Council worried about overtime costs

Perrysburg's fire and police chiefs recently brought their 2013 department budgets before council's Service-Safety Committee for review, and the tug-of-war between desired staffing and constrained finances was again played out.

Councilman Thomas Mackin voiced concern about an increase in the line for overtime in the fire department's budget from 2012, recalling that the department had expressed an intention to keep it flat and stop the acceleration.

"We have no choice," Fire Chief Jeff Klein said.

The chief said shift coverage accounts for a quarter of overtime expenses. Call volume is up and firefighters were sustaining new kinds of injuries, he said.

Mr. Mackin said more people did not necessarily translate to bigger financial savings. "You gotta start looking outside the box," he said.

Chief Klein said that to reduce overtime and maintain levels of service the department would have to add staff, however he was not making such a recommendation.

"I think the format that we have today is the best that we can do," he said.

Chief Klein said he has tried to reduce training costs, including an online class for $35 per person, but that individual training did not meet all of the department's needs.

"The problem is, everything we do is team-based. ... If you don't practice as a team, it's hard to succeed as a team," he said.

Separately, the committee agreed 3-0 to the chief's request to increase wages for part-paid volunteer firefighters to keep pace with the increase in the federal minimum wage that will take effect Jan. 1.

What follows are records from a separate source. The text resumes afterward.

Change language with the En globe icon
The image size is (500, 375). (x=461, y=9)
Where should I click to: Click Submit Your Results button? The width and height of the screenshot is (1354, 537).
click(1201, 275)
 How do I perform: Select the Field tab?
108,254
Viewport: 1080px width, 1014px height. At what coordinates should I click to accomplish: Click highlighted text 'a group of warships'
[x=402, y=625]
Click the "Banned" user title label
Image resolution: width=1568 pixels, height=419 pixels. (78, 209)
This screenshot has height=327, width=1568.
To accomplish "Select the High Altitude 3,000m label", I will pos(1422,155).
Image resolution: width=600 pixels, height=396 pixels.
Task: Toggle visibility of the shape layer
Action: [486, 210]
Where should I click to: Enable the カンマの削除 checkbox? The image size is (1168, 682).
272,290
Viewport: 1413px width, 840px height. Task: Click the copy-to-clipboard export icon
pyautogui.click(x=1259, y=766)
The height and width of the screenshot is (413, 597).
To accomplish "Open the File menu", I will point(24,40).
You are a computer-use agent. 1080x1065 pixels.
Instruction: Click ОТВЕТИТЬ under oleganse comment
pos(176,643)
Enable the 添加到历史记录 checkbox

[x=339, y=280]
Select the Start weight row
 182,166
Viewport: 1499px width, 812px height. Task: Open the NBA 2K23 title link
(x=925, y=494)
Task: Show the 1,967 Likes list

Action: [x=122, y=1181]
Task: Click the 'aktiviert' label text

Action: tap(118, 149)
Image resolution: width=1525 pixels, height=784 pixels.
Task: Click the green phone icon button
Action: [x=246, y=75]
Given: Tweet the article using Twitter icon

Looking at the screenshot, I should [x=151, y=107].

The pay scale will range from $8.44 an hour per call for a new hire; $10.17 firefighter; $11.96 firefighter first class; $12.31 lieutenant; and $12.66 captain.

Police Chief Daniel Paez also said an increase in officers out sick had strained his budget for overtime.

"We've had a really bad year also," he said.

Chief Paez said his department needed another dispatcher, noting that one employee in that job had racked up 600 hours of overtime in one year. He said he can't keep dispatchers from quitting because the hours are too demanding.

Mr. Mackin asked whether consolidating dispatch with other county entities was a solution, but the chief expressed hesitation to give up local control and personal service.

The fire and police budgets received grudging support from the committee. "Control what you can," advised councilman John Kevern.